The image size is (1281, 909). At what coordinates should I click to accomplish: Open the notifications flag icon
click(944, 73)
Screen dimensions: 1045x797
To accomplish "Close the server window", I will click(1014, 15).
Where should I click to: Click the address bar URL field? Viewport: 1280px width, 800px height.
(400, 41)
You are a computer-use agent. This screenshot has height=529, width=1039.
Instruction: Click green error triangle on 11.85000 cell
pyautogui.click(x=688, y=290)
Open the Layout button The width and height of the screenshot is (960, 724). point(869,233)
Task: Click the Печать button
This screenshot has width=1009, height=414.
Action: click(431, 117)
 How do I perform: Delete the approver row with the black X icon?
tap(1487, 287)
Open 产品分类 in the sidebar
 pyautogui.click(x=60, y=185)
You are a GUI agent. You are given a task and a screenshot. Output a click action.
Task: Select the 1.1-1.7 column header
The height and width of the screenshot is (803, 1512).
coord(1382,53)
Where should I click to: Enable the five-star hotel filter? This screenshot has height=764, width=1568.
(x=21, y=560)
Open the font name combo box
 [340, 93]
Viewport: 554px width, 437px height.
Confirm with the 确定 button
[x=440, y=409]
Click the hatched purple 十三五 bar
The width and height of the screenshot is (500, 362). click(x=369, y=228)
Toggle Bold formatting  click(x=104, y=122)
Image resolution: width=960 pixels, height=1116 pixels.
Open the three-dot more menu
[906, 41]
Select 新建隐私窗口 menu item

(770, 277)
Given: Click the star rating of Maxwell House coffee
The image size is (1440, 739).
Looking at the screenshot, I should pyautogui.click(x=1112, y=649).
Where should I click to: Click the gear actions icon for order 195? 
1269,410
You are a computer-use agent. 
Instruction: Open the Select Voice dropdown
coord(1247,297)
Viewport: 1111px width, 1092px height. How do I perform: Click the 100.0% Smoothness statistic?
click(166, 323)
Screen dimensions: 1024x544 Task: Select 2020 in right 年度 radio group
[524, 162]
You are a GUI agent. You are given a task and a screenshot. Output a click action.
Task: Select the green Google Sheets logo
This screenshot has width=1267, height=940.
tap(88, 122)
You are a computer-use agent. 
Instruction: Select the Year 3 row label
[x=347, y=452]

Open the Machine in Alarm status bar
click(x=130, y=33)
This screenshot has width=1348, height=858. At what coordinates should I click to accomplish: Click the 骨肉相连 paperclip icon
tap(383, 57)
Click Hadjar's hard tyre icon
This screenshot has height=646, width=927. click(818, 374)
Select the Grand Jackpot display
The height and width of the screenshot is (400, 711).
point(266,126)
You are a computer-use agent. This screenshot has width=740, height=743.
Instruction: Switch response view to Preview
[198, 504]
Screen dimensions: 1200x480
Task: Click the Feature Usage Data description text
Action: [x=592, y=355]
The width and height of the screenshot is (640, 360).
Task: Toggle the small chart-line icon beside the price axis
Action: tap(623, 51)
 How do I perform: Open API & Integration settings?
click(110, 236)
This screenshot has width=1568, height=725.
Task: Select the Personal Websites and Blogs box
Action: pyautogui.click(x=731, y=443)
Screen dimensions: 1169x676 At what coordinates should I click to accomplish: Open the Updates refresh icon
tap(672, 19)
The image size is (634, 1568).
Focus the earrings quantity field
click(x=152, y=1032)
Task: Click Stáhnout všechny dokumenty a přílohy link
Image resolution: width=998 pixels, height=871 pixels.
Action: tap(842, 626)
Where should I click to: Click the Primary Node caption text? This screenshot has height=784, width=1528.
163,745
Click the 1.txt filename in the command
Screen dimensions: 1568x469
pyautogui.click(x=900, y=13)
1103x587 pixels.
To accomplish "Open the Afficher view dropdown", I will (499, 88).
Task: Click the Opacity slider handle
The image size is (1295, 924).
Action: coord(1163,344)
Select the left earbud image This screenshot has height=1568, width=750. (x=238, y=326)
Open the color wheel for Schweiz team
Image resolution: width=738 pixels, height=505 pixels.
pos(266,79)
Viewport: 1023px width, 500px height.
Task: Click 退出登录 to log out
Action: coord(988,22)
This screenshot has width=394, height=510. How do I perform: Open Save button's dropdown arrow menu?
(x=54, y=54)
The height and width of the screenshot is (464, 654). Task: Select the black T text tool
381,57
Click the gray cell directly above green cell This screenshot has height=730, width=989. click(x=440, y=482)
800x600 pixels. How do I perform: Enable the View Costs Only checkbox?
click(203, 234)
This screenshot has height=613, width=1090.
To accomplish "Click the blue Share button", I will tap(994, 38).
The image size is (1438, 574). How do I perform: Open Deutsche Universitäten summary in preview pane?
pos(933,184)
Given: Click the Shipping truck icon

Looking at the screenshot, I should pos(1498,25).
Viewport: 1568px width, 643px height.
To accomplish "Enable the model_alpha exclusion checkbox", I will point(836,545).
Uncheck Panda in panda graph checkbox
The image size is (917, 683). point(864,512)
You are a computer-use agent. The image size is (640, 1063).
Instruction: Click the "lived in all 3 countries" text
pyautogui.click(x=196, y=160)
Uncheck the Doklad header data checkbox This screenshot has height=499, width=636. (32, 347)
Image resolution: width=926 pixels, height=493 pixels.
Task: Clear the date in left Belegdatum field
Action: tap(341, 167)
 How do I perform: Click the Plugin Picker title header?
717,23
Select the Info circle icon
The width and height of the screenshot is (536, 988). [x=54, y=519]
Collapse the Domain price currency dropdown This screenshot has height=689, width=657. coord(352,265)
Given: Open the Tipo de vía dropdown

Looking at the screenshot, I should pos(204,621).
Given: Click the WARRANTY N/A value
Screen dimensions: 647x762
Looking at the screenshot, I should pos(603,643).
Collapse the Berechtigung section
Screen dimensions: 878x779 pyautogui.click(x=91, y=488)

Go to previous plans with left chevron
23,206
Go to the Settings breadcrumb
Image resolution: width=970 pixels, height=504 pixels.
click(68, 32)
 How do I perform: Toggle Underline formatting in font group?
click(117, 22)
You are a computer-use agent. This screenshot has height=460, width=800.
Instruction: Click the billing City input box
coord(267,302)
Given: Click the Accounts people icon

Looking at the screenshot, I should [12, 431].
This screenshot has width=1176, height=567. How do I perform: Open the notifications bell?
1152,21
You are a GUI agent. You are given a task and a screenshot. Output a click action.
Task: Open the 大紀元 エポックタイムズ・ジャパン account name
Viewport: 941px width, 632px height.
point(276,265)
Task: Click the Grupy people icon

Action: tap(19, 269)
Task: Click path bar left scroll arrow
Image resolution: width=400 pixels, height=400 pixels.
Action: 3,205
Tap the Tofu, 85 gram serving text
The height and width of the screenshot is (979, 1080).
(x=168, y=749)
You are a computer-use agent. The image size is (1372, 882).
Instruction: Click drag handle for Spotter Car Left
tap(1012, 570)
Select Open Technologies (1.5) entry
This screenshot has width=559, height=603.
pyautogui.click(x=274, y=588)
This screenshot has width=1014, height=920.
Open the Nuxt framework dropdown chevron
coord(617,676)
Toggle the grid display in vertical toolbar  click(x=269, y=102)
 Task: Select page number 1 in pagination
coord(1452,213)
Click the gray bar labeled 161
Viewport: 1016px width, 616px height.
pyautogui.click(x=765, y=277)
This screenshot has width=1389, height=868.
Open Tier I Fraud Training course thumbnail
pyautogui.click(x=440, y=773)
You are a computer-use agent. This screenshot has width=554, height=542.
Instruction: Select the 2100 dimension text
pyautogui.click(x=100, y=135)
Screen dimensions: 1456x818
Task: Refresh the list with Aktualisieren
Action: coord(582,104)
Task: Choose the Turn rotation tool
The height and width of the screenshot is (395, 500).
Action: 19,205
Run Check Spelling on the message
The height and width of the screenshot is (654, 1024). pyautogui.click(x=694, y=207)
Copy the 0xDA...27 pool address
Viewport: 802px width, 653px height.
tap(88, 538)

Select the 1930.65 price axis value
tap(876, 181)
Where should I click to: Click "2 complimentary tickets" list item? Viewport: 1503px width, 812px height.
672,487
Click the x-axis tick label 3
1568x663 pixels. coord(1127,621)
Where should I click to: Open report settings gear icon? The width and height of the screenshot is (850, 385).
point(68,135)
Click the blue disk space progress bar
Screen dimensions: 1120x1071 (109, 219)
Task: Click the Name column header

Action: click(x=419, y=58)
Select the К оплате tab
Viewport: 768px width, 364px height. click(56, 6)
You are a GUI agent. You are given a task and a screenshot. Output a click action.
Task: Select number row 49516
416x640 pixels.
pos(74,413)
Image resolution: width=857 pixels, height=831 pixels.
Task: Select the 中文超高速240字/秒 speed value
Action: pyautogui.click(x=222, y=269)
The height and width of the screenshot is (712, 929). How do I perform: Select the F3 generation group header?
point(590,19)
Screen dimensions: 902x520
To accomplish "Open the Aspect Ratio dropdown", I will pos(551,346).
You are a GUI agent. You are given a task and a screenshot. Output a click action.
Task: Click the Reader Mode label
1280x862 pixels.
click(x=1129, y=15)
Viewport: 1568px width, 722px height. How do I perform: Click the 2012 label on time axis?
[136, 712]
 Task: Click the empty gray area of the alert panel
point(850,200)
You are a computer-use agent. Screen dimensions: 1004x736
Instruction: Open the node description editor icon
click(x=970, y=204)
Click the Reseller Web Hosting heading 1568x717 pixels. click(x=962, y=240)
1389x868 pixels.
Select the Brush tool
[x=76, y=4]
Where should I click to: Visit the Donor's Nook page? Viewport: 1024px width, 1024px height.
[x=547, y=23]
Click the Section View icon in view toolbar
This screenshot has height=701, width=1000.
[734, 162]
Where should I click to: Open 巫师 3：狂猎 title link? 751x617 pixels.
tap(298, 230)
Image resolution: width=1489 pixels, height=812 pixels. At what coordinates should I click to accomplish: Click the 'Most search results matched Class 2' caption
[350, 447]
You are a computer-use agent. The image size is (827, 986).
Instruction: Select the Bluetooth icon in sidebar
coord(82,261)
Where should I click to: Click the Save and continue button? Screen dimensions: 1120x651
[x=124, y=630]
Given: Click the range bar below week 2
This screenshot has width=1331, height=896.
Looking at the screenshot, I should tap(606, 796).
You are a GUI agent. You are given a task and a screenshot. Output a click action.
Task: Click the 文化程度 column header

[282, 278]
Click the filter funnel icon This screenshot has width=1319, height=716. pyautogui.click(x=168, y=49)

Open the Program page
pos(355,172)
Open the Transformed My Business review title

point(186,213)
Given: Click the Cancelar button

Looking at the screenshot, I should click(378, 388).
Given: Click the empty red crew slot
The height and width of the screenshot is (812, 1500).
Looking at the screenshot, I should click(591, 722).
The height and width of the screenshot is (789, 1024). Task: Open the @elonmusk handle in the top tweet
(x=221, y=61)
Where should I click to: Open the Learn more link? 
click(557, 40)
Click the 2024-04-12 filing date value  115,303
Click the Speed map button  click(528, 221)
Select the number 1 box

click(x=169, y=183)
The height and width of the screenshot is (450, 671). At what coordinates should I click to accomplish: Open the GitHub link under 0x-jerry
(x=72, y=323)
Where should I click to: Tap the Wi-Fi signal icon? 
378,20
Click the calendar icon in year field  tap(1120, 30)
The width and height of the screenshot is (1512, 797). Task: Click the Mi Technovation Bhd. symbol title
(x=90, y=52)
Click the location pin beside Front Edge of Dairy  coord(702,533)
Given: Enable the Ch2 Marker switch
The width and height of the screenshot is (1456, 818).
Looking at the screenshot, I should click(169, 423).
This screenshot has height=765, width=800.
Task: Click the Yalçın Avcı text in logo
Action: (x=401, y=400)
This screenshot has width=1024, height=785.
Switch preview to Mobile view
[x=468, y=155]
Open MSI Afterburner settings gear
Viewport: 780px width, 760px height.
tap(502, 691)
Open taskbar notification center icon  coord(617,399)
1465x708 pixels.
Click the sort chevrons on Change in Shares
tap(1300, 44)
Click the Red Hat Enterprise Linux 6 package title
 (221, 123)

******

Each line above that contains the word "will" should be returned.

To accomplish "Close the server window", I will click(1014, 15).
To accomplish "Open the Afficher view dropdown", I will (499, 88).
To accomplish "Click the blue Share button", I will tap(994, 38).
To accomplish "Enable the model_alpha exclusion checkbox", I will point(836,545).
To accomplish "Open the Aspect Ratio dropdown", I will pos(551,346).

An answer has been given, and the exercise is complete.